“That brought back old memories,” said Smith, referring to the staging battle he had with Gillig in the final. “It brought back memories of me and Ronnie Sox and Warren Johnson because we had those kinds of burndowns. It really gets the fans into it. It came out in my favor this time, but could end up on the other side the next time. But I love the game and love being back over here in IHRA.”
PRO MODIFIED
Everyone (including this writer) was expecting to see the first IHRA legal five-second pass in Pro Mod history. Pro Mod crew chiefs on Friday night, especially those with supercharged cars, were licking their chops in anticipation. The air temp was in the middle 60’s and the air was dry. Royce Miller and the IHRA track crew had the MIR surface prepped to the max.
It turned out that the track was actually better than the tuners thought, causing the first three or four pairs of cars to shake, which caused the tuners to back their combinations down. Both Jim Oddy and Scotty Cannon later admitted that they missed their chance. How good were the conditions? Six-oh’s were common for the blown cars, but the nitrous cars really made a statement.
Jim Halsey’s ’69 nitrous Camaro ran a career-best lap of 6.117/230.84, the second quickest nitrous lap in history. Billy Harper also had a personal best 6.156.
The next qualifying session Saturday afternoon really put the Pro Mod field in twilight zone territory. Scott Cannon ran the quickest time in IHRA Pro Mod history at 6.019. Canadian Ray Commisso, with tuning help from ex-Jim Oddy driver Al Billes, ran the fastest speed in Pro Mod history at 239.44. Steve Bareman, current Oddy driver, set the IHRA speed record with a 238.93 lap. As for that 5-second ET, as the say at the carnival, “close, but no cigar!”
The final Saturday session saw yet more unreal performances. Ed Hoover’s 6.165 ET made the field the quickest in history and it ended up being the bump. Eleven of the 16 qualifiers ran under 6.10 seconds to qualify, four teams recorded times under 6.20 and didn’t qualify, and only three nitrous-injected teams made the 16-car field. Cannon drove to a 6.061 in the last pair of the session to back up the world record. 

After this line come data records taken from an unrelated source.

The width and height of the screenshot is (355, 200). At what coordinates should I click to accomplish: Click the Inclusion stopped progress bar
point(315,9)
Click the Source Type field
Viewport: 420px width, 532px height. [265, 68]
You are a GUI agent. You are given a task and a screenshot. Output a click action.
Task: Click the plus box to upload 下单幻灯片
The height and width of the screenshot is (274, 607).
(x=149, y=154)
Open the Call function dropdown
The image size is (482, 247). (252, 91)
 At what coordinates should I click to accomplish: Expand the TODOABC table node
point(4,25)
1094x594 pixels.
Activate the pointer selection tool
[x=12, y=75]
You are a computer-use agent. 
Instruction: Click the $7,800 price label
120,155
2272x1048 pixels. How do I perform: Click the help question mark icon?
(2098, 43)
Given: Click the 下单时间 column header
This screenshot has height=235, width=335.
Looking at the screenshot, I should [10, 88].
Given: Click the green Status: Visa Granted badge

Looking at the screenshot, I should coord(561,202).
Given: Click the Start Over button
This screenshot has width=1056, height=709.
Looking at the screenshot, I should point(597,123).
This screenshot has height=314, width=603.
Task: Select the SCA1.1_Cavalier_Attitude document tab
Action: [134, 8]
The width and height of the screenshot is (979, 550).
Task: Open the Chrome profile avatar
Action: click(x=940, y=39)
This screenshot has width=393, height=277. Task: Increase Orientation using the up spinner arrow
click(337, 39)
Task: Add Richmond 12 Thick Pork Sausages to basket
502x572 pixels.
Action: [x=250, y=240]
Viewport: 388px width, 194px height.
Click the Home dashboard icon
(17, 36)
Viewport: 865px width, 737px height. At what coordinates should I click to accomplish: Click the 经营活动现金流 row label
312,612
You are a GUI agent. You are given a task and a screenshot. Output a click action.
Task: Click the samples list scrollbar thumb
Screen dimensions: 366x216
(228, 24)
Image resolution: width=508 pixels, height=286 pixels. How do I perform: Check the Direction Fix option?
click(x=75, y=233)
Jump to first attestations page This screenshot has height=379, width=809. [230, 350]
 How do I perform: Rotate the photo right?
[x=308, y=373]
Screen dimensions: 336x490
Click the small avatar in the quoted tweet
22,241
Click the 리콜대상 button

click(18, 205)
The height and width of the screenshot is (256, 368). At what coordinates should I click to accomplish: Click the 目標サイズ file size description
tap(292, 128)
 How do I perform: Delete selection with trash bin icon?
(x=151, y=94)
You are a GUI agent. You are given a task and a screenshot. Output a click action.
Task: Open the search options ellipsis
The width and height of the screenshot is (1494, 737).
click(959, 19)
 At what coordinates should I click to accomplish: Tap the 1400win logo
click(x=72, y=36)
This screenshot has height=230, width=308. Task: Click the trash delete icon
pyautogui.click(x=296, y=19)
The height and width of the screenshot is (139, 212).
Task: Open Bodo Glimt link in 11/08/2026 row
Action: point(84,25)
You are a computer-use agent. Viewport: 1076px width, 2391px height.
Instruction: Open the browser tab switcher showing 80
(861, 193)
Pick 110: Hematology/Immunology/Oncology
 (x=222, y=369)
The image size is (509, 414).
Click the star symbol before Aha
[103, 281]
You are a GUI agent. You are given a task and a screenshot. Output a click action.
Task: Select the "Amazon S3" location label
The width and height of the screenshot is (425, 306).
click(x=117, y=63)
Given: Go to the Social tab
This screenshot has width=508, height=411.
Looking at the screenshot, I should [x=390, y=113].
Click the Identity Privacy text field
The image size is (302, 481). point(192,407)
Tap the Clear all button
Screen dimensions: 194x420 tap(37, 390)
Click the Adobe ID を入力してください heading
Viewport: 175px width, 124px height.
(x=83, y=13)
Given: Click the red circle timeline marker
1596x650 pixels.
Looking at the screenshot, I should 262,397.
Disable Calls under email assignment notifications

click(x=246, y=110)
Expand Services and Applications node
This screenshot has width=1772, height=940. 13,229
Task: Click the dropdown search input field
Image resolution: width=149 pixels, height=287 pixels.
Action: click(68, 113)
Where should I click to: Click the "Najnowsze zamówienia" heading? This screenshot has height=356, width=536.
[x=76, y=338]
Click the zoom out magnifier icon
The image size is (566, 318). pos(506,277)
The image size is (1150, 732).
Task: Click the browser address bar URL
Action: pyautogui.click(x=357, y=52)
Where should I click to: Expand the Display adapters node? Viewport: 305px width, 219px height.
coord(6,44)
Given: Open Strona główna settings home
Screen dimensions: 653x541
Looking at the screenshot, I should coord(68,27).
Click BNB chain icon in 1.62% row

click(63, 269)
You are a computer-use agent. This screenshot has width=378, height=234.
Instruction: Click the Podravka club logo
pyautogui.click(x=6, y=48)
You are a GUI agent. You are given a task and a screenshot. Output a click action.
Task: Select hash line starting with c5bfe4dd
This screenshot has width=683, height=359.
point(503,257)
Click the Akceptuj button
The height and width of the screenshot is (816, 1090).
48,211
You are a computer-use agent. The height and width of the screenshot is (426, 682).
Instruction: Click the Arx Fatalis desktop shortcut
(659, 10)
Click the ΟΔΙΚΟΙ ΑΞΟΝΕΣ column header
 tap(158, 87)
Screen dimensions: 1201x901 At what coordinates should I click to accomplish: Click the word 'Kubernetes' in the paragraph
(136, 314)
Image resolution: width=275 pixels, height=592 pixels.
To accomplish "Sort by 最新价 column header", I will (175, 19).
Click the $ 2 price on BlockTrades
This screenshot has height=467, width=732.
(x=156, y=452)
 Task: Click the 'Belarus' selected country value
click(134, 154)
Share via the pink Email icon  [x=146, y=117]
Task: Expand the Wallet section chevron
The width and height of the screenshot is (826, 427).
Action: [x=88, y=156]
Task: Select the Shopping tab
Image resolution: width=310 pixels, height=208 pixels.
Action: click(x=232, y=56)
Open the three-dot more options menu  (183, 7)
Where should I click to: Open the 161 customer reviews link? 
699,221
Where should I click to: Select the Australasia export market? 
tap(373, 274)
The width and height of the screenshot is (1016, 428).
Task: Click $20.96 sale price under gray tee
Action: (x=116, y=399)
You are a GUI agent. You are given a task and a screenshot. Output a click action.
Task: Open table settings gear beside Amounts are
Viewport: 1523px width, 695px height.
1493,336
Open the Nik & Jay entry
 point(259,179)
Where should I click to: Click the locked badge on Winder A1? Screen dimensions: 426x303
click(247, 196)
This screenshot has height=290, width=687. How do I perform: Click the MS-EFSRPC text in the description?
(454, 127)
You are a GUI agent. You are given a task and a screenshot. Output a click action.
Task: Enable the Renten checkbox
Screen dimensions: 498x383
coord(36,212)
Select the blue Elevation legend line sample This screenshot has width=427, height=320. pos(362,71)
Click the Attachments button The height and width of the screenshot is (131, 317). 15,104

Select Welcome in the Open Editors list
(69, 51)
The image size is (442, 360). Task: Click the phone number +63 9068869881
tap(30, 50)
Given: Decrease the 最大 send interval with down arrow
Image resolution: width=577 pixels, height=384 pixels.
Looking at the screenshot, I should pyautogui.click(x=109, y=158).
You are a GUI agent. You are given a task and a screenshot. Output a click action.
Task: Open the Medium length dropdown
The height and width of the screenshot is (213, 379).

Eliminations weren’t quite as dramatic as the qualifying, but they did deliver one of the most unusual final rounds in Pro Mod national event history. The first round saw most of the cars in the top half of the field overpower the race track, putting six of the top qualifiers on the trailer after the first round. Quain Stott and teammate Tommy D’Aprile battled their way to the final round.
D’Aprile edged new record holder Cannon in the race of the event when he used a massive holeshot and a 6.099 to ease by Cannon’s 6.056. The math shows that D’Aprile crossed the stripe nine ten-thousandths of a second before Cannon. Despite a cracked main cap, Stott ran yet another 6.08 to get by Carl “Big Dog” Spiering in the semi-finals.
The Pro Mod final was yet one more bizarre incident in a race that was full of them. Stott needed to win the final round to go into the last race of the IHRA series at Rockingham leading the championship by 10 points -- a championship he has finished second in too many times to count. Stott and D’Aprile ran a couple of 40-second laps with Stott finally creeping across the finish line first. A Pro Mod field that saw the quickest and fastest passes in history, and the quickest field in history was decided by a race where the winner ran a 41.828/25.24 lap to hold off his opponent’s 44.480/28.04 top end charge.
“For a lot of years I’ve watched these two-car teams, and sometimes not teammates, play the game of laying down,” Stott explained, “and that was the first time I ever did that.”